#### Extrait fourni ####

En 1533, Pedro de Heredia, un des anciens gouvernants de Santa Marta[31], fonde Carthagène des Indes à l'ouest de l'embouchure du Magdalena[32]. En peu de temps, dans la région du río Sinú, de nombreuses tombes de caciques sont découvertes. Signalées par des tumuli, elles se révèlent être riches en or, ce qui attire nombre de conquérants. Après le retour de Francisco Pizarro du Pérou en 1533, Carthagène devient également une escale privilégiée sur la route du Pérou.
En 1536, Pedro Fernandez de Lugo, nommé depuis peu gouverneur de Santa Marta, choisit son lieutenant gouverneur, Gonzalo Jiménez de Quesada, pour commander une expédition qui avait comme mission de remonter le Rio Magdalena jusqu’au Pérou[33],[34]. Il rencontre à cette occasion une importante civilisation dans les hauts plateaux de la cordillère Orientale, les Chibchas[35]. Après avoir mis en fuite le zipa de Bacatá, il fonde en août 1538 une nouvelle ville à l'emplacement de l'ancienne résidence de ce dernier, Santafe de Bogota[36].
Deux autres expéditions arrivent dans la région à la même époque. La première est partie du Venezuela. Elle est conduite par l'allemand Nikolaus Federmann (hispanisé en Nicolás de Federmán), successeur d'Ambrosio Alfinger comme gouverneur de la région, qui a traversé tout le bassin de l'Orénoque. La seconde vient du Pérou, conduite par Sebastián de Belalcázar, un des lieutenants de Francisco Pizarro. Après la défaite de l'Inca Atahualpa en 1533, Belalcázar a conquis la région de Quito en 1534 avant d'explorer tout le sud de l'actuelle Colombie, fondant notamment les villes de Cali en 1536 et Popayán en 1537[37].
En 1540, la situation politique est confuse et la Couronne peine à imposer pleinement son autorité. Sebastián de Belalcázar, Gonzalo Jiménez de Quesada et Nicolás de Federmán, les trois conquérants qui se sont rencontrés dans la région de Bogota, s'en remettent au jugement de la Couronne pour décider d'un partage des zones d'influences. Ils s'embarquent pour l'Espagne[M 1]. Après un long procès, l'empereur Charles Quint décide que les nouveaux territoires dépendront du gouverneur de Santa Marta, dont Gonzalo Jiménez de Quesada n'est que le lieutenant. Sebastián de Belalcázar reçoit en compensation le titre d’adelantado et les terres qu'il a explorées au sud. Il fait de Popayán sa capitale. Les grands perdants du jugement sont Nicolás de Federmán et Pascual de Andagoya. Celui-ci réclamait le poste de gouverneur de Popayán. Malgré ce jugement, la situation ne s'améliore pas et les disputes entre conquérants continuent.

#### Données sources ####

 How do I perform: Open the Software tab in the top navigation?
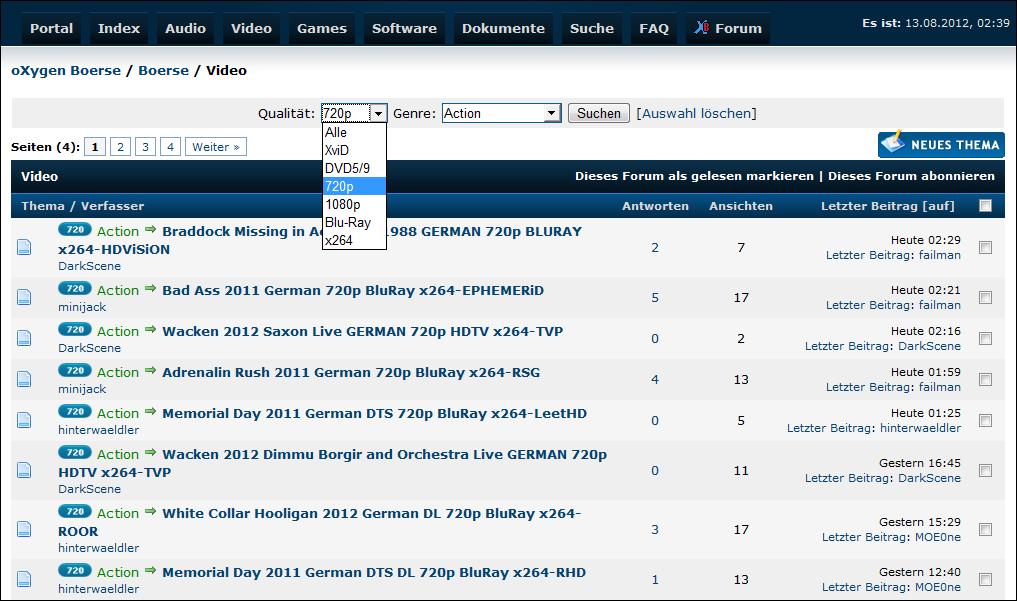pos(404,28)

####

• [Travail demandé]
1. Relevez toutes les villes dont l'extrait fourni rapporte la fondation.
2. Transcrivez le passage de l'extrait fourni compris entre « Deux autres expéditions » et « Popayán en 1537[37]. », bornes incluses.

• [Réponses aux exercices]
1. Carthagène des Indes, Santafe de Bogota, Cali, Popayán

2.
Deux autres expéditions arrivent dans la région à la même époque. La première est partie du Venezuela. Elle est conduite par l'allemand Nikolaus Federmann (hispanisé en Nicolás de Federmán), successeur d'Ambrosio Alfinger comme gouverneur de la région, qui a traversé tout le bassin de l'Orénoque. La seconde vient du Pérou, conduite par Sebastián de Belalcázar, un des lieutenants de Francisco Pizarro. Après la défaite de l'Inca Atahualpa en 1533, Belalcázar a conquis la région de Quito en 1534 avant d'explorer tout le sud de l'actuelle Colombie, fondant notamment les villes de Cali en 1536 et Popayán en 1537[37].